Oggi Nadia è una donna libera, che ha scelto con coraggio di denunciare al mondo intero il genocidio subito dal suo popolo.
Il romanzo è diviso in tre parti: il preludio, quasi fin troppo breve fatto di famiglia, legami, amore; il lirismo, la sofferenza, la parte più importante e crudele del romanzo ed infine la fuga (letteralmente fuga), per la salvezza, con il lieto fine per lei ed alcuni suoi familiari.
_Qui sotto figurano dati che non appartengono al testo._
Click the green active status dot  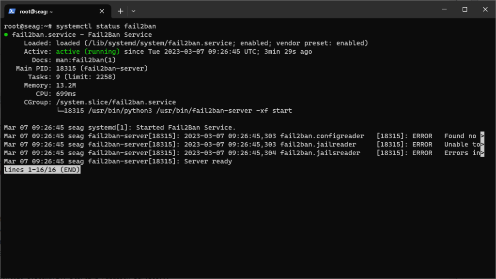pyautogui.click(x=6, y=35)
La parte più toccante è senza dubbio dove racconta la prigionia, gli stupri selvaggi, le torture fisiche e psicologiche, insieme al continuo pensare alla famiglia, al saperli lontani e a non conoscere il loro destino. La scrittura di Nadia arriva dritta al cuore, ma è anche selvaggia e arrabbiata: attraverso le sue parole si soffre, si ama e si cerca la libertà.
”L’ultima ragazza” è un libro che va vissuto completamente. Il lettore soffre quasi quanto la protagonista, la segue nel suo viaggio, arriva al punto di combattere, di parteggiare e volerla salvare. Quelle sue tremende sevizie le hanno lasciato cicatrici indelebili sia sul corpo che nell’anima, ma Nadia, senza peli sulla lingua, senza vergogna, vuol farsi portavoce della sua gente e di tutte le vittime dell’ISIS.
Cioè che traspare non è un messaggio di ribellione vera e propria, è un invito a non cedere alla violenza, a mantenere vive le proprie radici, a non abbandonare ciò che si crede e a non perdere mai le speranze.
Ora Nadia Murad infatti, con la sua grinta e forza di volonta, è stata insignita del Nobel per la Pace 2018, è un’attivista per i diritti umani e prima Ambasciatrice di Buona Volontà dell’ONU per la dignità dei sopravvissuti alla tratta degli esseri umani.